Mathéus repoussa l’arme dans sa gaine.

— Vous avez raison, reprit-il ; céder au premier mouvement, quelle folie !… Qu’on porte le prisonnier dans la chambre verte ; nous verrons demain s’il est en état de me revoir.

On appelait la chambre verte un cachot enfoncé sous les fondements du château, et taillé dans une pierre sur laquelle l’humidité étendait un enduit de mousse verdâtre et gluante : de là son nom. Le jour n’y pénétrait d’aucun côté ; on y parvenait par une porte basse en fer massif. Quelques fétus de paille se voyaient dans un coin. On y déposa Renaud, qui ne remuait plus.

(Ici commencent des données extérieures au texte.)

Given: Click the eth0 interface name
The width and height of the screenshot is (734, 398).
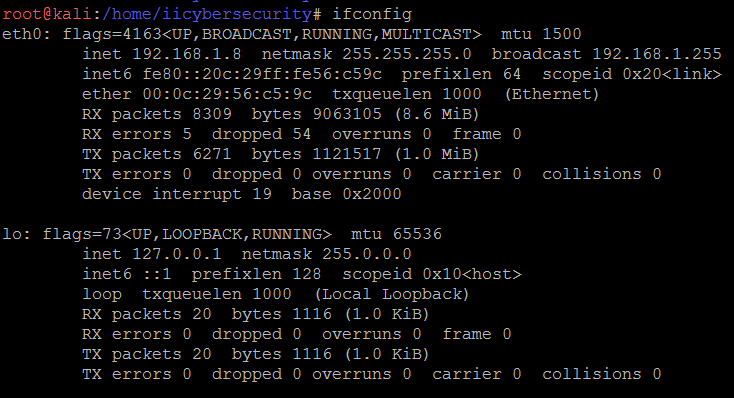Looking at the screenshot, I should click(x=22, y=34).
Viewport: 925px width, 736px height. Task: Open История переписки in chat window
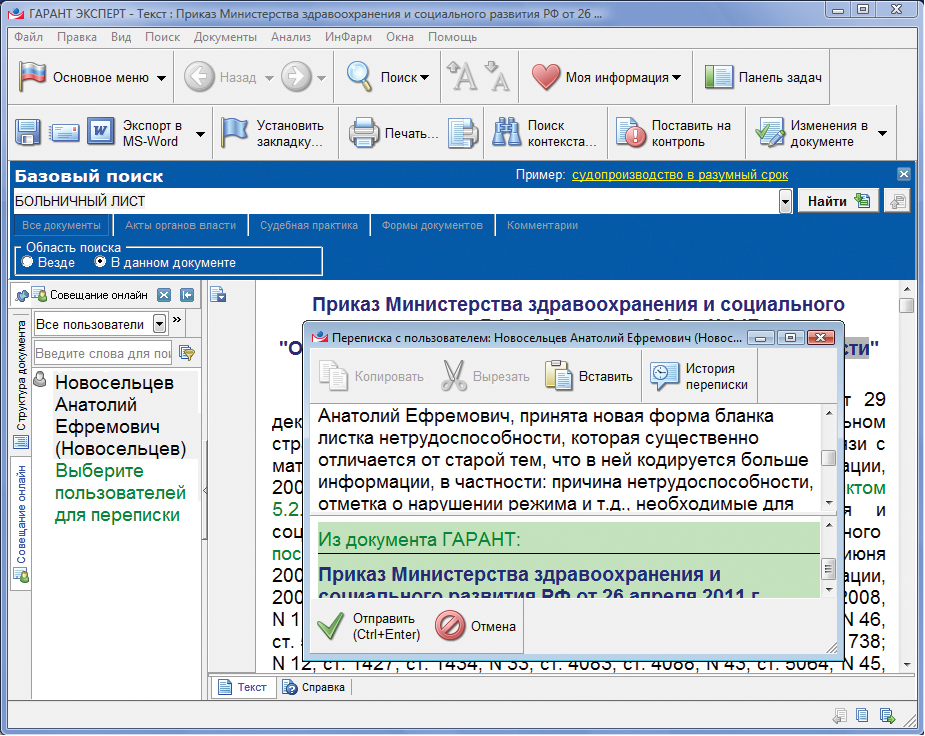tap(700, 376)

On aurait pu croire qu’il était mort, si les battements irréguliers du pouls n’eussent indiqué la présence de la vie dans ce corps robuste. Le médecin fit placer une lanterne contre le mur, et, sous la lanterne, une cruche pleine d’eau et un morceau de pain noir.

— Soyons humain, dit-il.

Le jour où Renaud subissait cette terrible épreuve, Armand-Louis ne trouvait sur sa table qu’une croûte de pain dur comme un caillou et un pot à demi plein d’une eau saumâtre. Il entrait dans les principes de Mathéus de ne point avoir d’injuste préférence.

La nourriture égalisée entre ses deux pensionnaires, ainsi qu’il appelait quelquefois M. de la Guerche et de M. de Chaufontaine, il crut honnête de rétablir l’équilibre dans les logements.

C’est pourquoi Armand-Louis fut conduit dans la chambre rouge.

On appelait de ce nom, au château de Rabennest, un caveau creusé sous la tour du Corbeau, et taillé dans un filon de granit couleur de brique.